### Fragmento del documento
▼

Este domingo, el Evangelio continúa la narración de los domingos precedentes y nos ayuda a clarificar aun más el tema de lo que en la vida es importante: en el viaje de la vida, como hemos visto en los domingos anteriores, lo material lo vemos sólo en términos de utilidad… yo uso un automóvil, uso mi ropa, mi dinero… son cosas que se usan en algún momento, mientras se tienen. Y por eso, hay que mirar bien qué se va a usar en la vida: el evangelio nos invita hoy, más que nada, a vender aquello que podemos vender y acumular tesoros en el cielo. ¿Cómo se hace esto? Lo material lo usamos, en vista de lo que perseguimos en el viaje. Y acá viene la pregunta, otra vez, por el sentido: hemos hablado del valor del ser y el hacer hace unas tres semanas, luego reflexionábamos acerca del valor de la oración, la semana pasada dábamos una mirada a lo material en nuestra vida y… ahora parece todo unirse: tú eres creyente, nos dice el Señor hoy. ¿Esperas el Reino, es decir, estás haciendo lo posible para que yo reine en tu corazón? Sí, pero tú sabes que a veces me alejo un poco, respondemos nosotros. Bueno. Ahora te indico una cosa, continúa diciéndonos el Señor: Tú que crees en mí, vive constantemente preparado. Tú no sabes cuándo vendré con más intensidad a tu vida, o cuándo terminará el viaje de tu vida. Por eso, trata de vivir intensamente cada momento, como yo te he enseñado: no les des tu corazón a las riquezas –sabes que hay cosas más importantes que eso… tus seres queridos, tus amigos, algo por qué luchar, ¿recuerdas?-, ama intensamente, porque para eso te puse aquí. Y cuando veas que en tu familia es difícil amar o hace tiempo que se está enfriando la relación con los tuyos, ¡lucha por los que más amas! No dejes que una relación, un amor que un tiempo fue fuerte y bello, se pierda por la rutina. Te he dado dones: manos para trabajar, un corazón para amar, inteligencia… úsalas, porque te pediré cuentas de cuánto has amado y usado esos dones que te he dado. Recuerda sólo una cosa, en medio de la lucha: yo estoy siempre contigo.

▲

### Registros dados

▼

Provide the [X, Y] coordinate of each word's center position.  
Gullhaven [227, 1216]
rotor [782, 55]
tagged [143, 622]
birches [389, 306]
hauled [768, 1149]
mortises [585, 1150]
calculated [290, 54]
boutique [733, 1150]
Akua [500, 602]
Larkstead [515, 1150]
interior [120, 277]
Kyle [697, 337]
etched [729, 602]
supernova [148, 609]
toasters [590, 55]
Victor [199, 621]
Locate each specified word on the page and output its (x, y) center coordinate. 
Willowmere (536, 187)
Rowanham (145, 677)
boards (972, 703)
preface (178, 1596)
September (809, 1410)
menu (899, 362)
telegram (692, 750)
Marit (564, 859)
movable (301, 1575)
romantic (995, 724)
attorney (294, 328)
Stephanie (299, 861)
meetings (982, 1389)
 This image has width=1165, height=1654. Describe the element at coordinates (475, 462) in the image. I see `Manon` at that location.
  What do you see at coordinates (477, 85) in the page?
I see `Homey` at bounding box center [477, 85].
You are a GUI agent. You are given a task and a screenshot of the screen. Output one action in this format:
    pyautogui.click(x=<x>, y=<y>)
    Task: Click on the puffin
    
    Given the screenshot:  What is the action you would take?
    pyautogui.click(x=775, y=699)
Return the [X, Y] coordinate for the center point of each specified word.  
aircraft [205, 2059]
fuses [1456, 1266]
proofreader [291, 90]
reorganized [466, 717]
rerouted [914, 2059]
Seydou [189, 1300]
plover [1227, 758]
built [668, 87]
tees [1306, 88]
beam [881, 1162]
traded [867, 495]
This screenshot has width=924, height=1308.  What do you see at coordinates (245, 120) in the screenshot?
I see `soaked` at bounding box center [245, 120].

▲

### Tareas por realizar
A – Responde tres preguntas sobre el fragmento acerca del Evangelio dominical, cada una en su línea:
(i) ¿A qué nos invita hoy el evangelio?
(ii) ¿De qué valor se habló hace unas tres semanas?
(iii) ¿Qué dones dice el Señor que nos ha dado?
B – Indica si cada afirmación coincide con el fragmento sobre el Evangelio dominical. Responde sí o no y cita las palabras del fragmento que lo deciden.
(i) La semana pasada se reflexionó sobre el valor de la oración.
(ii) El Señor pide a quien cree en él vivir constantemente preparado.
(iii) Lo material se ve solo en términos de utilidad.
C – Retoma el fragmento sobre el Evangelio dominical y continúalo a partir de su última oración.

### Respuestas esperadas
A –
(i) A vender aquello que podemos vender y acumular tesoros en el cielo.
(ii) Del valor del ser y el hacer.
(iii) Manos para trabajar, un corazón para amar e inteligencia.

B –
(i) No: "la semana pasada dábamos una mirada a lo material en nuestra vida".
(ii) Sí: "Tú que crees en mí, vive constantemente preparado."
(iii) Sí: "lo material lo vemos sólo en términos de utilidad".

C –
Nuestra tarea de vivir como creyentes es poner atención a lo que realmente vale la pena: el amor, la familia, nuestra fe… conscientes que Alguien está con nosotros en el camino, trabajando, luchando, amando. El mejor homenaje que podemos hacerle es vivir amando, trabajando y luchando, con todos los dones con que Él nos ha enriquecido. Quedémonos con este pensamiento al terminar estas líneas, pidiendo al Señor que nos ayude a purificar nuestro corazón de todas las cosas con que nuestro equipaje está lleno y pesado y a llenar nuestra vida con lo que realmente vale la pena, comenzando con el Único Necesario: Él mismo.
Dios todopoderoso y eterno, a quien podemos llamar Padre, aumenta en nuestros corazones el espíritu de hijos, para que merezcamos alcanzar la herencia prometida.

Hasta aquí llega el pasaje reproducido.